**EXTRAIT CHOISI:**
⟨

La jurisprudence se précise. A savoir que le téléchargement de fichiers en peer-to-peer est légal, pas leur mise à disposition. Le 20 septembre dernier, le TGI du Havre a, en effet, repris cette analyse pour condamner un internaute de 35 ans qui avait téléchargé, via la plate-forme Soulseek, et mis en partage depuis son ordinateur pas moins de 14 797 fichiers.
Il a écopé d'une amende de 500 euros, puisqu'il s'agit d'une affaire jugée au pénal, devra verser 3 000 euros de dommages et intérêts à la Sacem (représentant les auteurs) en réparation du préjudice subi, ainsi que 750 euros au titre des frais de justice et devra faire publier, à ses frais, un communiqué sur le jugement dans deux journaux.
C'est en effet la Sacem et la SDRM, son organisme financier, qui s'étaient portées parties civiles. Les deux demandaient réparation à hauteur de 14 500 euros. Non seulement elles ont obtenu moins, mais la SDRM a dû se désister. « Le procureur a estimé qu'il n'y avait pas infraction au droit de reproduction [dans le cadre du téléchargement de fichiers, NDLR]. Ce n'est pas écrit dans le jugement, mais je ne vois rien d'autre que l'exercice de la copie privée pour justifier ça », analyse Lionel Thoumyre, responsable du site juridique Juriscom.net et responsable nouvelles techniques à la Spedidam.

⟩

**DONNÉES BRUTES:**
⟨

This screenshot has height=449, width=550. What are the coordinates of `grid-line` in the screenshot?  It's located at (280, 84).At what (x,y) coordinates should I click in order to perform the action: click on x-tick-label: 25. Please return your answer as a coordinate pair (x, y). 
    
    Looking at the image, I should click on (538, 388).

⟩

**TRAVAIL DEMANDÉ:**
A – Les affirmations suivantes sont-elles conformes à l'extrait ? Répondez par oui ou par non, en citant à chaque fois les mots de l'extrait qui le prouvent.
(i) L'internaute condamné avait 35 ans.
(ii) La Sacem et la SDRM ont obtenu les 14 500 euros qu'elles demandaient.
(iii) L'internaute doit payer lui-même la publication d'un communiqué sur le jugement.
B – D'après l'extrait, répondez brièvement :
(i) Par quelle plate-forme l'internaute a-t-il téléchargé les fichiers ?
(ii) Quelle somme doit-il verser au titre des frais de justice ?
(iii) De quel site juridique Lionel Thoumyre est-il responsable ?
Répondez uniquement à partir de l'extrait.

**CORRIGÉ:**
A –
(i) Oui : « un internaute de 35 ans ».
(ii) Non : « Non seulement elles ont obtenu moins ».
(iii) Oui : « devra faire publier, à ses frais, un communiqué sur le jugement dans deux journaux ».

B –
(i) Soulseek.
(ii) 750 euros.
(iii) Juriscom.net.